A Florida county park ranger was lawfully terminated from his job after he failed to take a drug test following a vehicular accident, where the county believed he had sustained an injury and where its drug testing policy provided that the county could require him to seek workers’ compensation medical treatment for the injury. Granting summary judgment to Manatee County in the ranger’s lawsuit for discrimination and, in part, for retaliation, allegedly in violation of the Age Discrimination in Employment act and the Florida Civil Rights Act, the United States District Court in Tampa concluded that the undisputed evidence showed that he was terminated for a legitimate, non-pretextual reason.
Alan Behrens was a passenger in a county truck driven by his supervisor when the truck was involved in a minor accident. County policy required the accident to be reported immediately and that post-accident drug and alcohol testing be conducted within 2 hours of the accident. Behrens was not scheduled to work again for another 6 days, but on the day he was to return he called in sick. Believing the absence was linked to the accident, the park ranger’s supervisor submitted, for the first time, a drug test referral form for Behrens based on a request for workers’ compensation. Behrens denied he requested workers’ compensation, but reported to a medical facility approved by the county for workers’ compensation claims, as “ordered” by his supervisor. Behrens waited for some time to be called in for his examination. He began to experience low blood sugar symptoms. The nurse who was escorting him quoted him as saying he felt a little hungry, that he was going out to eat half a sandwich which he had in his truck, and that he would return. He then left. The medical facility advised the County, however, that he did not return and closed the workers’ compensation claim. The County treated Behrens’s actions as a refusal to submit to a test. Behrens claimed he did not realize this conduct was a refusal. He was terminated for violating the drug testing policy, and brought suit after filing a charge with the EEOC.
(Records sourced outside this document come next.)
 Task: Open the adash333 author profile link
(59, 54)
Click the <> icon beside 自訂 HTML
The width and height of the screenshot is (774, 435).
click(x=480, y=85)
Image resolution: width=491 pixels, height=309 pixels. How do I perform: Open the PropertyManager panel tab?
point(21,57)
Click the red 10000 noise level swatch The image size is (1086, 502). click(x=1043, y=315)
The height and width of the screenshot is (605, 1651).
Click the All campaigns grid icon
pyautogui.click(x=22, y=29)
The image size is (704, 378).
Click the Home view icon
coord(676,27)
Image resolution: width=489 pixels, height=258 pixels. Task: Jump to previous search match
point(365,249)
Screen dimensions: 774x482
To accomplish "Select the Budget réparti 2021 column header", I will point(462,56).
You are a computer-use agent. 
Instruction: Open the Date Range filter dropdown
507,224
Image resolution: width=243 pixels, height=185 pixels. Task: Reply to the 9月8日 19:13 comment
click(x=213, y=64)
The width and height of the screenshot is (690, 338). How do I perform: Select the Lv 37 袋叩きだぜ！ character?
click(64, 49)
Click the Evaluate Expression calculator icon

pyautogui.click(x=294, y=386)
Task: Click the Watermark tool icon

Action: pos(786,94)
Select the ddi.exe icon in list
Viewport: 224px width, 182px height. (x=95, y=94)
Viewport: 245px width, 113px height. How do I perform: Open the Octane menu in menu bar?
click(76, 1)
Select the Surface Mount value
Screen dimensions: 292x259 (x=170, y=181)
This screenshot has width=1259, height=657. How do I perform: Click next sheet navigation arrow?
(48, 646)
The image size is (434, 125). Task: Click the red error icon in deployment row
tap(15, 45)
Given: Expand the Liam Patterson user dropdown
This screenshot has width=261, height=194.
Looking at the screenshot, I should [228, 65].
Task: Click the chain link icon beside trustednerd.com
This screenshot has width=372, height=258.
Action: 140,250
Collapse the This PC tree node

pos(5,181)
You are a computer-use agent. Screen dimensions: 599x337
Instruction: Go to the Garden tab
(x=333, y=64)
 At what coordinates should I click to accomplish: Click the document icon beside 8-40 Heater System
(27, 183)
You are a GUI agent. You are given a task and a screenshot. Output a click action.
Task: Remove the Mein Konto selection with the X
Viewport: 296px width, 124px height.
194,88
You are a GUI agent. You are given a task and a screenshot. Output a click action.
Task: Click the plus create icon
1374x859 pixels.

The County’s zero-tolerance drug policy stated, in part, “[a]ny on-the-job injury, for which an employee requests or is required to seek Workers’ Compensation medical treatment, amounts to sufficient reasonable suspicion to require drug testing. All employees reporting for such medical treatment will submit to a drug/alcohol test as part of the evaluation.” Violations result in automatic termination.
The court concluded that the county had carried its burden of establishing that Behrens was terminated for a legitimate, non-discriminatory reason: Behrens was required by the county to seek medical treatment related to his involvement in the accident; that allowed the county to require his submission to a drug test, which it did; and, Behrens did not submit to a test. The county thus maintained it believed that Behrens had violated its policy and should be fired.
The court concluded the park ranger could not show the county’s reason for his dismissal was pretextual and unlawful. Behrens could not rely on his assertions that the policy was unfair or mistaken; rather, he had to show the county did not rely on the reasons it offered, and that it did not honestly believe he had violated its drug-free policy. Behrens could not do so, the court held. Behrens’ contentions about his beliefs – disclaiming workers compensation, not realizing he was refusing a drug test, lack of notification that the test was mandatory – “cast no doubt on the County’s motivations,” the court found. That the test allegedly was improper under the policy because it was not administered within 32 hours of the incident involving the truck also was of “no moment”; the county could reasonably interpret its policy as requiring a drug test in the course of seeking workers’ compensation independent of the requirement for post-accident testing, as was indicated by the language of the referral form. Likewise, the fact none of the terminations for non-compliance with the County’s drug policy were based on refusals to test failed to undermine the County’s assertion that a refusal resulted in termination on an automatic, non-discriminatory basis.
Courts afford employers considerable discretion in interpreting their own published substance abuse policies. Here the employee’s disappearance after reporting to the medical facility for a workers’ compensation-related examination, including a drug test, as his supervisor directed, may have weighed heavily in the court’s decision because the test was authorized by the County’s policy, even if it was not a post-accident test. In general, employers seek to administer post-accident tests as soon as possible after the incident triggering the need for a test, so as to better assure the tests reflect the employee’s condition at the time of the accident. (Drivers covered by DOT substance abuse testing rules are required to be drug tested within 32 hours of an accident, as defined by the rules, and alcohol tested within 8 hours (but preferably within 2).) Employers also should be mindful of a proposed OSHA rule that may restrict post-injury drug and alcohol testing in the absence of reasonable suspicion. Although the county’s policy here stated that a referral for a workers’ compensation medical examination amounted to reasonable suspicion for testing, some states’ laws may prohibit substance abuse testing only for a claimed workers’ compensation injury.
More importantly, leaving a testing facility before giving a specimen for drug or alcohol testing constitutes a refusal to test under many workplace substance abuse policies. This case highlights the necessity of including a comprehensive definition of “refusing to submit” in a drug and alcohol testing policy, and communicating the policy clearly to employees. Employees should be made aware that if they do not submit to testing in the time and manner specified by the employer, they will be deemed to have refused the test and will be terminated.